__EXERCISE INSTRUCTIONS__. Transcribe each line of the following entries verbatim, omitting the pictures.

◇ ◇ ◇ ◇ ◇

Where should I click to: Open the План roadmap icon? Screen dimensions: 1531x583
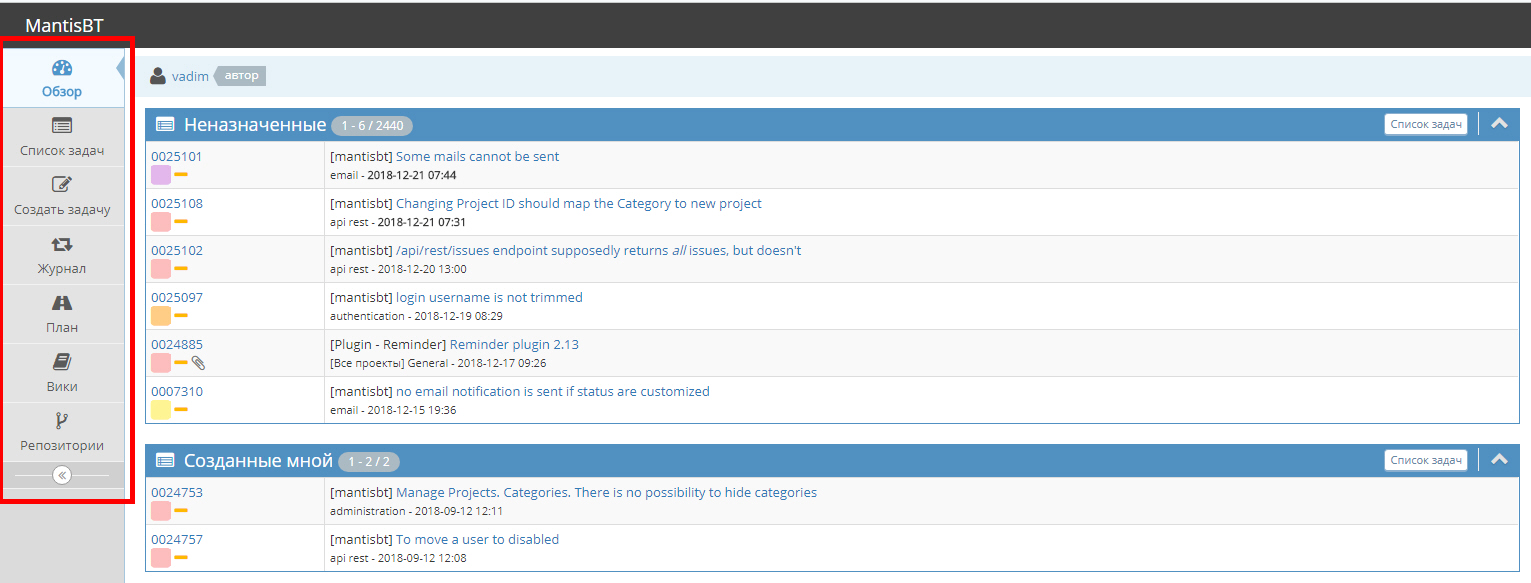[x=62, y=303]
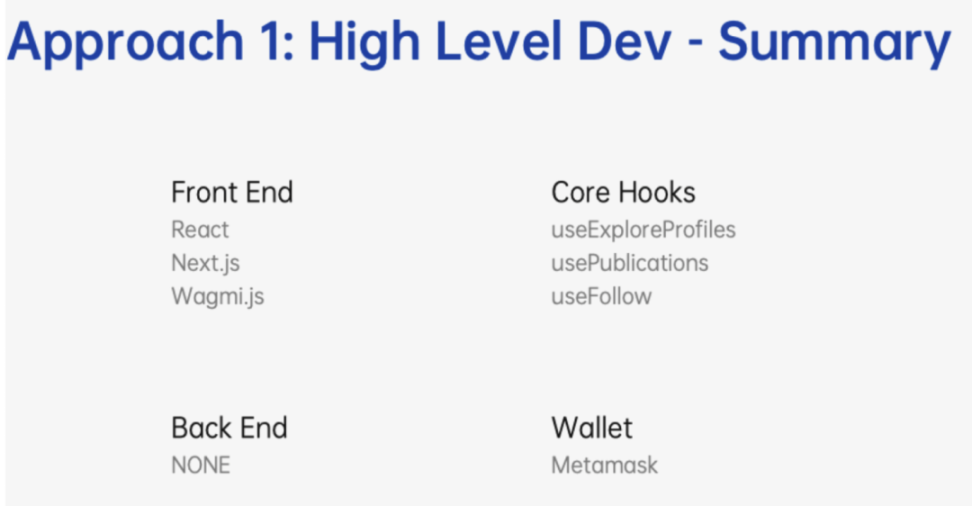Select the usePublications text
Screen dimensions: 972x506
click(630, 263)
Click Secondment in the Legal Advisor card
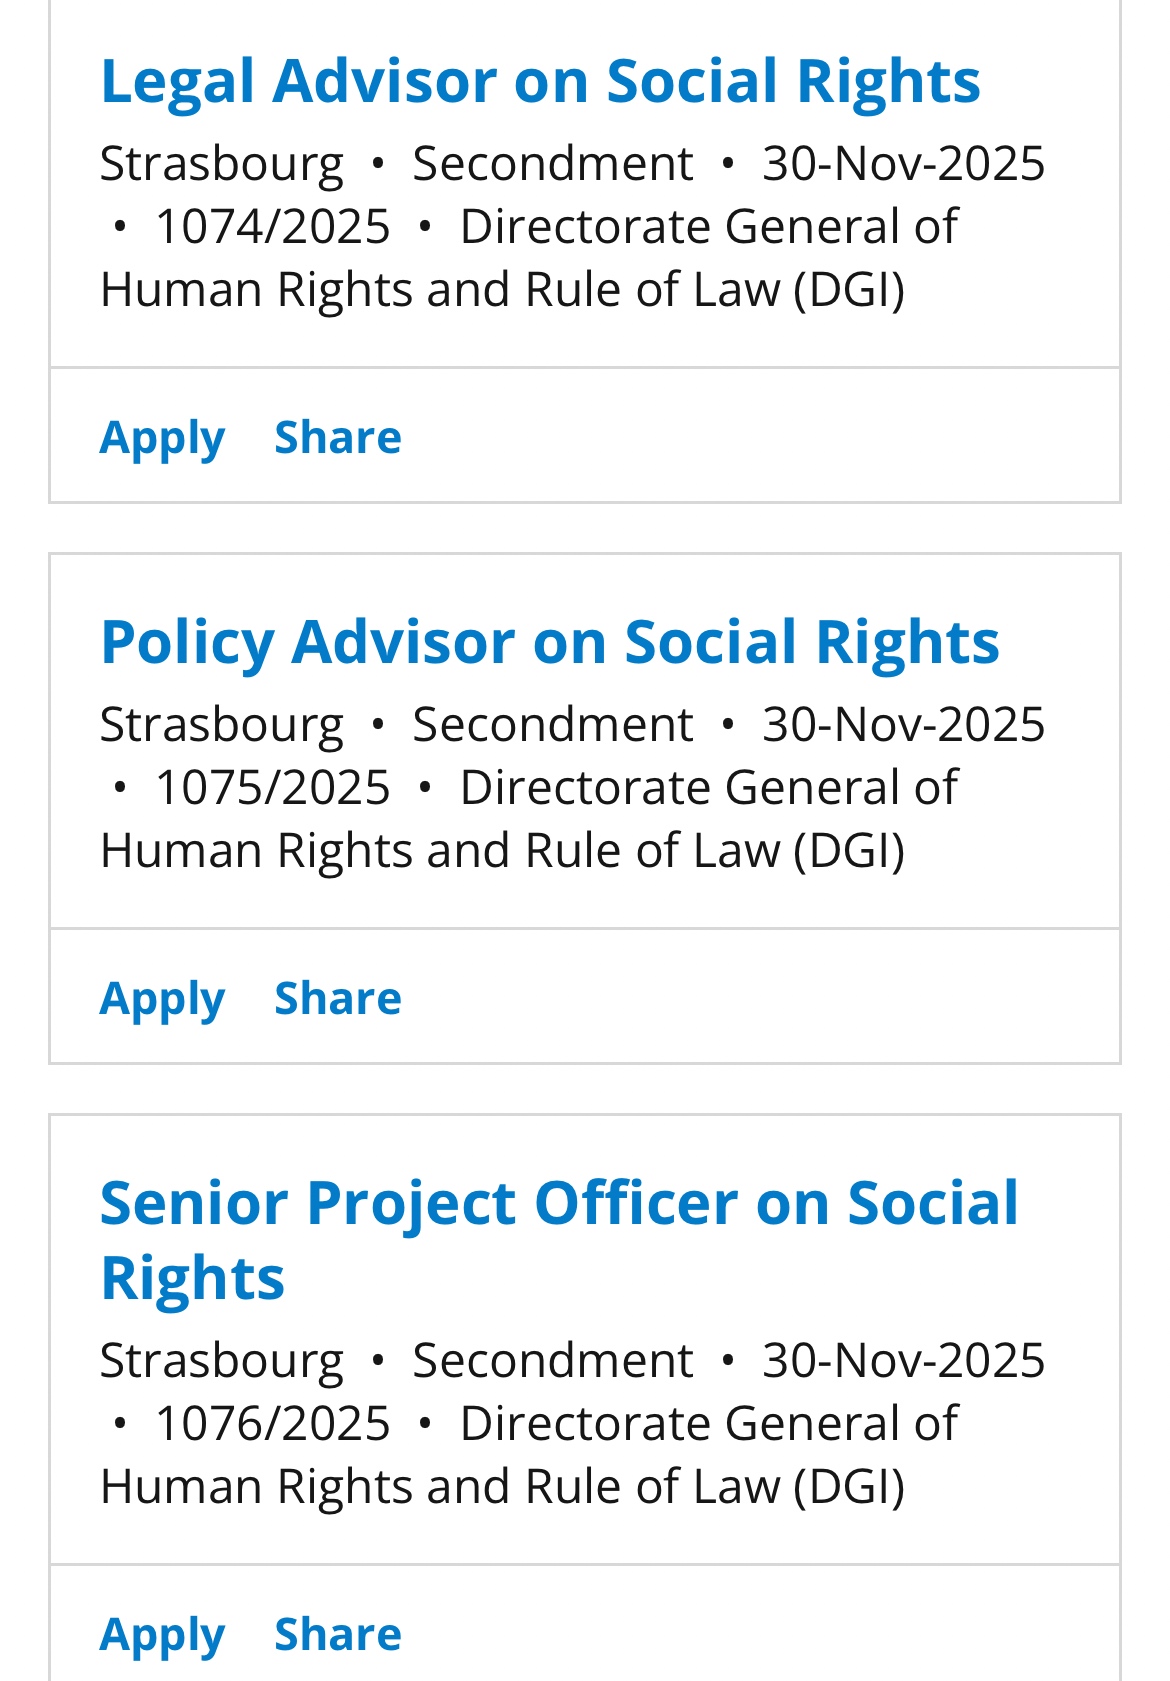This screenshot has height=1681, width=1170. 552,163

◇ ◇ ◇ ◇ ◇

__SOLUTION TO THIS TASK__.
Where should I click to: Open the План roadmap icon? Screen dimensions: 1531x583
[x=62, y=303]
Select the usePublications text
Screen dimensions: 972x506
click(630, 263)
Click Secondment in the Legal Advisor card
This screenshot has height=1681, width=1170. 552,163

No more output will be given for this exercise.